* Your assignment
Within these entries, which lines include the string "input"? Copy each one.
━━ Records shown ━━
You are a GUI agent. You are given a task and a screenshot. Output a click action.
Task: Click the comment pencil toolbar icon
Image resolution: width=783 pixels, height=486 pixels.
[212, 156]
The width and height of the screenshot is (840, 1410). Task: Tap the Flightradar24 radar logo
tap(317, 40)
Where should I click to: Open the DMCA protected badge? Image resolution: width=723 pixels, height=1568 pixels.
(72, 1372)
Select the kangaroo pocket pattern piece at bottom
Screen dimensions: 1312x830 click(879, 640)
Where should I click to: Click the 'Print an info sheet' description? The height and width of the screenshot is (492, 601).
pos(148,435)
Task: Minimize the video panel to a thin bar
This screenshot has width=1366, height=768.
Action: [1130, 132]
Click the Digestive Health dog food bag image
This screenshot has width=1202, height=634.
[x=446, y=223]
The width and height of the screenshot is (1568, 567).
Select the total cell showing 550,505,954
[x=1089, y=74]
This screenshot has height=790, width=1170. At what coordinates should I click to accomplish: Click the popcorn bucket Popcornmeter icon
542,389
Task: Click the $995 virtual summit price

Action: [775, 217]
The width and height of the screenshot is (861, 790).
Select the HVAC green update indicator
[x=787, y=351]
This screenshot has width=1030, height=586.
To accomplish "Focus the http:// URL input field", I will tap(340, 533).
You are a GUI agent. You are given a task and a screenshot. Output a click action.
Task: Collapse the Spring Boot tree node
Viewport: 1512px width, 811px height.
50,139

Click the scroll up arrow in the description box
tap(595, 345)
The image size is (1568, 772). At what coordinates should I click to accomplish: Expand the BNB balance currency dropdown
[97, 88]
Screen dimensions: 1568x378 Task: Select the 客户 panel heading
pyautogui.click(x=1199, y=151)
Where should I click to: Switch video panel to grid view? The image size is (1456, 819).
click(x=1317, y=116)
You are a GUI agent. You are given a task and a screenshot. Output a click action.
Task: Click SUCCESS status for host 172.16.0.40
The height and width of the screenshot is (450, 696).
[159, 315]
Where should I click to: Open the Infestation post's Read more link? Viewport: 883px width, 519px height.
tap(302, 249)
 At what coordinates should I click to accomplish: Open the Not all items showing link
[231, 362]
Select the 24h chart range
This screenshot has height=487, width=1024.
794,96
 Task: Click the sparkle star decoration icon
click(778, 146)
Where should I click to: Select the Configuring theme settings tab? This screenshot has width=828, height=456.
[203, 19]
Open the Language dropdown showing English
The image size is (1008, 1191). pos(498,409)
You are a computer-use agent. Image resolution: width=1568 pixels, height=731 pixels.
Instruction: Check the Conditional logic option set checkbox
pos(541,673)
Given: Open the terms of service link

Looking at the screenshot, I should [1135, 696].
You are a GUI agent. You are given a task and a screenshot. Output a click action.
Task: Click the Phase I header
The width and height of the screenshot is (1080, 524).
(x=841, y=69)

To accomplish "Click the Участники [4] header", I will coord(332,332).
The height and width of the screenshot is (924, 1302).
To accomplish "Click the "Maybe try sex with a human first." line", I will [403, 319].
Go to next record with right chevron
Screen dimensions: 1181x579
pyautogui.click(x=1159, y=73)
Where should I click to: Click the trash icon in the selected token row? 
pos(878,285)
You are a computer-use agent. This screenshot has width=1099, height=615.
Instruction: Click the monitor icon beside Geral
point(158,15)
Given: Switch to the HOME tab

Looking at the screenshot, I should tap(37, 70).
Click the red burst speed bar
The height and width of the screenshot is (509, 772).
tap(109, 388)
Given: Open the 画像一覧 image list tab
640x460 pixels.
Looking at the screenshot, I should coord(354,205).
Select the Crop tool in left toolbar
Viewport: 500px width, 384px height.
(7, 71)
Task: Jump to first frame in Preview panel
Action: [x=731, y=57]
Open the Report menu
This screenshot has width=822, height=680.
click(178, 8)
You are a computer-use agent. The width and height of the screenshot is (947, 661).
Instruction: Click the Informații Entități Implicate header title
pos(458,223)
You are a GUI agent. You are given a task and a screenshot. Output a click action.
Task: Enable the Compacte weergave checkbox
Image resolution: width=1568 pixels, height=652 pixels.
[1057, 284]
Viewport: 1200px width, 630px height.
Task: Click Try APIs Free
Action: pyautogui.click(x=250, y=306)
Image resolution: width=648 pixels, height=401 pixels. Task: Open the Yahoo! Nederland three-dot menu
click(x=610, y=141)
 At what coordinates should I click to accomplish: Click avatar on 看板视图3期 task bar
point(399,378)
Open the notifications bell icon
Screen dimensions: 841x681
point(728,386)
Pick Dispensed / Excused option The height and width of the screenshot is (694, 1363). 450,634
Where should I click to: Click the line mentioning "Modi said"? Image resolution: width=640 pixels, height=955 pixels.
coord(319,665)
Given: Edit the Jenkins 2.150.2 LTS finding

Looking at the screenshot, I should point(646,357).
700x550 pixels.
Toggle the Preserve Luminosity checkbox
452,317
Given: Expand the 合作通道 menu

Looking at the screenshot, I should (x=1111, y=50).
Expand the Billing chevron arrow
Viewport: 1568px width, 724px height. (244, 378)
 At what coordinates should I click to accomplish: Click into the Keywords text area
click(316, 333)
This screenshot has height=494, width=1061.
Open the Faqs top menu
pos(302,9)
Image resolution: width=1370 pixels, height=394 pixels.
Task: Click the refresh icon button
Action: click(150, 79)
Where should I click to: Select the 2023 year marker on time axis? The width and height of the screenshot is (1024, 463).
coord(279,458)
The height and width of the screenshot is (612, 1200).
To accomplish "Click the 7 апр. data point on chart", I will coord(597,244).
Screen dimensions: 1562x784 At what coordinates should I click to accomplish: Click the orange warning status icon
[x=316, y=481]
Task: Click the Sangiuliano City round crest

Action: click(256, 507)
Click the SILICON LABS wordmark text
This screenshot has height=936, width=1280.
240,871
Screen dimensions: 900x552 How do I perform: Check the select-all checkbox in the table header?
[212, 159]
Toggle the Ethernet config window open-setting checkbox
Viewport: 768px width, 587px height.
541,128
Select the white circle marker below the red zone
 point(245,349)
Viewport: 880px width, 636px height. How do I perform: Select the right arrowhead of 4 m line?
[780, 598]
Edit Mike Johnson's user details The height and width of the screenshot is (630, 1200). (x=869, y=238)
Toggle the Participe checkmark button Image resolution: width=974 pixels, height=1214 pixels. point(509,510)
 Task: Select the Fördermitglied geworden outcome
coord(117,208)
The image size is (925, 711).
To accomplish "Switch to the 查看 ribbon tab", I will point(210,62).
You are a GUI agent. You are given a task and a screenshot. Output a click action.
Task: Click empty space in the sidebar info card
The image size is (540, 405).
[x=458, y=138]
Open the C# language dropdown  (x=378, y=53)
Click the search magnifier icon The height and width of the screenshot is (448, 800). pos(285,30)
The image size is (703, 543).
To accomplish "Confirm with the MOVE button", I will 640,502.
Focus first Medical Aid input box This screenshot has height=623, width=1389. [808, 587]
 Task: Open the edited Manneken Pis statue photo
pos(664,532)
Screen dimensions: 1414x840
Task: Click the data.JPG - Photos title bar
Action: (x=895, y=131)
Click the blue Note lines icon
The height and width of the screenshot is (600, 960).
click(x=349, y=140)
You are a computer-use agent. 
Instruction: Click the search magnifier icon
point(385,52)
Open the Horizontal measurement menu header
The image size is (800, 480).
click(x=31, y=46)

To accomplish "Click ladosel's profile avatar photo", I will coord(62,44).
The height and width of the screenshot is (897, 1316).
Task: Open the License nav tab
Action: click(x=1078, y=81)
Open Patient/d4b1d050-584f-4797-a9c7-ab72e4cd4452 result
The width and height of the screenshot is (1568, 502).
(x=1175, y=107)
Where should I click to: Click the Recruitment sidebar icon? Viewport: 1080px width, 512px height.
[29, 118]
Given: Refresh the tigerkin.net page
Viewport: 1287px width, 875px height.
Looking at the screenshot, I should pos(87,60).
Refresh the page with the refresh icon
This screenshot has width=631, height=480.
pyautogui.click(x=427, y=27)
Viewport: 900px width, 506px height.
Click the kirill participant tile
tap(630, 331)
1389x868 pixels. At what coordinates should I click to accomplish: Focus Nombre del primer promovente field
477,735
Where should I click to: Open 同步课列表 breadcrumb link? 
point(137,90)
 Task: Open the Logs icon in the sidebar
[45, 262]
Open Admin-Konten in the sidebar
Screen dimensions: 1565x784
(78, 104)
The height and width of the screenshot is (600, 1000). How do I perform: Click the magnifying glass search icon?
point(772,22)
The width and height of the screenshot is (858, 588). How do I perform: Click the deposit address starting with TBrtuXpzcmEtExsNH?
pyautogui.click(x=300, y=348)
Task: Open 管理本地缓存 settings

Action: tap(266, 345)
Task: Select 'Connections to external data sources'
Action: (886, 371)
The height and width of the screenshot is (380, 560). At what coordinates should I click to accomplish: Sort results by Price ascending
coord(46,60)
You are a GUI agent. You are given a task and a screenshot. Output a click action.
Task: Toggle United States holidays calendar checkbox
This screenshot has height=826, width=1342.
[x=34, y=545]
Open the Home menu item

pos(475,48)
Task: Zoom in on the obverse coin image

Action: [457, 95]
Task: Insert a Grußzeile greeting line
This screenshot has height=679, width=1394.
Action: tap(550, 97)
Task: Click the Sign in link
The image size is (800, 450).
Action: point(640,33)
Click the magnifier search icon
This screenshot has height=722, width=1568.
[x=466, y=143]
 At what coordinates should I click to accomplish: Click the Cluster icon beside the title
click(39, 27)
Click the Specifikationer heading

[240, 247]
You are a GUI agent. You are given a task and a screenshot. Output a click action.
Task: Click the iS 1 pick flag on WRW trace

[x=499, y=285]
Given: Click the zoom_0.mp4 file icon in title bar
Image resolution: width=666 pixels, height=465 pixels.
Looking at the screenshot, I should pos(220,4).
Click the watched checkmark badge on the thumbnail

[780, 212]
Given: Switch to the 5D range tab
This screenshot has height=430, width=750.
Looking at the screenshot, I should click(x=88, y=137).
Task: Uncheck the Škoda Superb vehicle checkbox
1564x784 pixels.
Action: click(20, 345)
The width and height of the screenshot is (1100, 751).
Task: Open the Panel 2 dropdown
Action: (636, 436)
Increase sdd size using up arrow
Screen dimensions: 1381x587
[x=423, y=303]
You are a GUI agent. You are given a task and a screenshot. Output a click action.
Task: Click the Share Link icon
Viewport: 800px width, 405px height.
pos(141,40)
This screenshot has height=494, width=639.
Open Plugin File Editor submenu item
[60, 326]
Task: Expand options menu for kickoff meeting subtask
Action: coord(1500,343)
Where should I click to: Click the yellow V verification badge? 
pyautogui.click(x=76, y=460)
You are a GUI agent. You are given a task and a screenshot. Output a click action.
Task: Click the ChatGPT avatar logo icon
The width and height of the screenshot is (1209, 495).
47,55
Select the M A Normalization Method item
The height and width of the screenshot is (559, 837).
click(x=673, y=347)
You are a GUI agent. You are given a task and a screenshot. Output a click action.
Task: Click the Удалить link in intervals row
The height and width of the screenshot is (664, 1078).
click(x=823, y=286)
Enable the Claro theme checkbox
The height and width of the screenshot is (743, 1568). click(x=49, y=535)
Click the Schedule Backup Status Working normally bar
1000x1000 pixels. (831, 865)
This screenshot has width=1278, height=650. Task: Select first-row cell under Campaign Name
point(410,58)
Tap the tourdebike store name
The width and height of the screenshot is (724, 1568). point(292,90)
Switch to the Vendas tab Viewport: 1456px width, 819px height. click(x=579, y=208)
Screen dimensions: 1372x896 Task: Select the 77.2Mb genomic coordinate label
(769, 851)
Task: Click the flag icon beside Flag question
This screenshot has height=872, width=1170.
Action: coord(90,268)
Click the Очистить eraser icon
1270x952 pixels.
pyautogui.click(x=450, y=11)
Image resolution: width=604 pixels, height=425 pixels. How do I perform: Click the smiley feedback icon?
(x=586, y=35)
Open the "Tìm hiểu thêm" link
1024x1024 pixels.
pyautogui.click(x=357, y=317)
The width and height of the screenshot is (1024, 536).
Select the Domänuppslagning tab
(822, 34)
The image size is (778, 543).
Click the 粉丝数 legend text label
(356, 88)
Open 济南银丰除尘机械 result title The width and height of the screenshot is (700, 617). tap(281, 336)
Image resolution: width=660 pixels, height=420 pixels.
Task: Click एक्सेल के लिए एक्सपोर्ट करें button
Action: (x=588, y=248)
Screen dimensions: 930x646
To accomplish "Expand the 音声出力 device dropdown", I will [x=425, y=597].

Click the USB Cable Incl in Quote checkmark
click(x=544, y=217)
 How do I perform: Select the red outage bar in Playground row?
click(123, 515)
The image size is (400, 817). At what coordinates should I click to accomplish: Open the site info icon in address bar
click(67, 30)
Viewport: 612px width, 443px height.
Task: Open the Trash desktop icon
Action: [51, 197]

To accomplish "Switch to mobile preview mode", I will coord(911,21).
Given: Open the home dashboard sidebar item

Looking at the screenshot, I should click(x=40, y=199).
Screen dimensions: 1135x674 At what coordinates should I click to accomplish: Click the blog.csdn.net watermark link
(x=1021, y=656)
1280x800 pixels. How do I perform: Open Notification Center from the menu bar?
━━━
* Solved exercise
To accomplish "Focus the http:// URL input field", I will tap(340, 533).
Focus first Medical Aid input box This screenshot has height=623, width=1389. [808, 587]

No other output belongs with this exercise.